=== Materials provided ===

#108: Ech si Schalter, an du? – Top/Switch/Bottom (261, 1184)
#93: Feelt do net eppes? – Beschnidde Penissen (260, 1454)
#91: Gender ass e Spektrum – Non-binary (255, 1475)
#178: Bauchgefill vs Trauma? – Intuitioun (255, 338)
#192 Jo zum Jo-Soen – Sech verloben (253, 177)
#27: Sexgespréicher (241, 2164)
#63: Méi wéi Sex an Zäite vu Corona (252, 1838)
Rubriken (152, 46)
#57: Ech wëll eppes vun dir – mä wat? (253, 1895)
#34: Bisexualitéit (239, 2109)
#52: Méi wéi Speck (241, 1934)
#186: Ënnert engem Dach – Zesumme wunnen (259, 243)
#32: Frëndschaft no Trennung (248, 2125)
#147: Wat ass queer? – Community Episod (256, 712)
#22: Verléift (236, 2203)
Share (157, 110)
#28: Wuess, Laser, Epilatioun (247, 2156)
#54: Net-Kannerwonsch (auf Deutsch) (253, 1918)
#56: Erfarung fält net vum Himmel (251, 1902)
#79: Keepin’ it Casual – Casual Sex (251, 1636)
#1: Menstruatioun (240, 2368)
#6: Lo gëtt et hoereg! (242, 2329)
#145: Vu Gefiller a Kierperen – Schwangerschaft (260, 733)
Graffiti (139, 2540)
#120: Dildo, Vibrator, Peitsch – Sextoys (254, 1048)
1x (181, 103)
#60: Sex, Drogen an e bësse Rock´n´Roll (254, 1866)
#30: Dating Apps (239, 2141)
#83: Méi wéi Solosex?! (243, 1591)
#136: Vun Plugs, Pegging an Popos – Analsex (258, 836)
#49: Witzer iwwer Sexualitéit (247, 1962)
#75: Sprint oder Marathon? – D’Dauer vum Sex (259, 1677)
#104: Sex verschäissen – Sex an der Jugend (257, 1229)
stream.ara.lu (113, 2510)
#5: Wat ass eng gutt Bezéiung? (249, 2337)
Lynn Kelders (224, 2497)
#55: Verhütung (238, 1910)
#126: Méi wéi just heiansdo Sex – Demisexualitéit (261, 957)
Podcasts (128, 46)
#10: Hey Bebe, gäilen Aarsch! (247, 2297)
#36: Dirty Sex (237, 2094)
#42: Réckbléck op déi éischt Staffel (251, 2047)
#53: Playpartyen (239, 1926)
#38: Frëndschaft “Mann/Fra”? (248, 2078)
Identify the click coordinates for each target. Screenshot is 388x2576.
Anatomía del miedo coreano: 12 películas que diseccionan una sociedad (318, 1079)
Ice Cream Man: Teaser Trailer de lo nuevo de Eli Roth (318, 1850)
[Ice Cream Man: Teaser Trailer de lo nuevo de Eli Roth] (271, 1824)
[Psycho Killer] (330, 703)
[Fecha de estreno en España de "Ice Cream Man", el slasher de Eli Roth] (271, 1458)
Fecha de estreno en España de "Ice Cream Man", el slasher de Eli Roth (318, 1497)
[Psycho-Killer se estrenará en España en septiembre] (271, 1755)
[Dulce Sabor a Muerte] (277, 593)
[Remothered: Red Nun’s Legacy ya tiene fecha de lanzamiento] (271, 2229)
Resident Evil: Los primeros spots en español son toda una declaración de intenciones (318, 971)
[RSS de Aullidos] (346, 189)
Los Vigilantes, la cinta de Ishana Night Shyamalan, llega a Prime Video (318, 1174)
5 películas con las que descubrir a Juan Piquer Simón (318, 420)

===

◆ **What you have to do**: Could you write out, exactly as they stand, only the lines above that begin at the line with "#79: Keepin’ it" and stop after the line with "#83: Méi wéi Solosex?! (243, 1591)"?

◆ **Task answer**:
#79: Keepin’ it Casual – Casual Sex (251, 1636)
#1: Menstruatioun (240, 2368)
#6: Lo gëtt et hoereg! (242, 2329)
#145: Vu Gefiller a Kierperen – Schwangerschaft (260, 733)
Graffiti (139, 2540)
#120: Dildo, Vibrator, Peitsch – Sextoys (254, 1048)
1x (181, 103)
#60: Sex, Drogen an e bësse Rock´n´Roll (254, 1866)
#30: Dating Apps (239, 2141)
#83: Méi wéi Solosex?! (243, 1591)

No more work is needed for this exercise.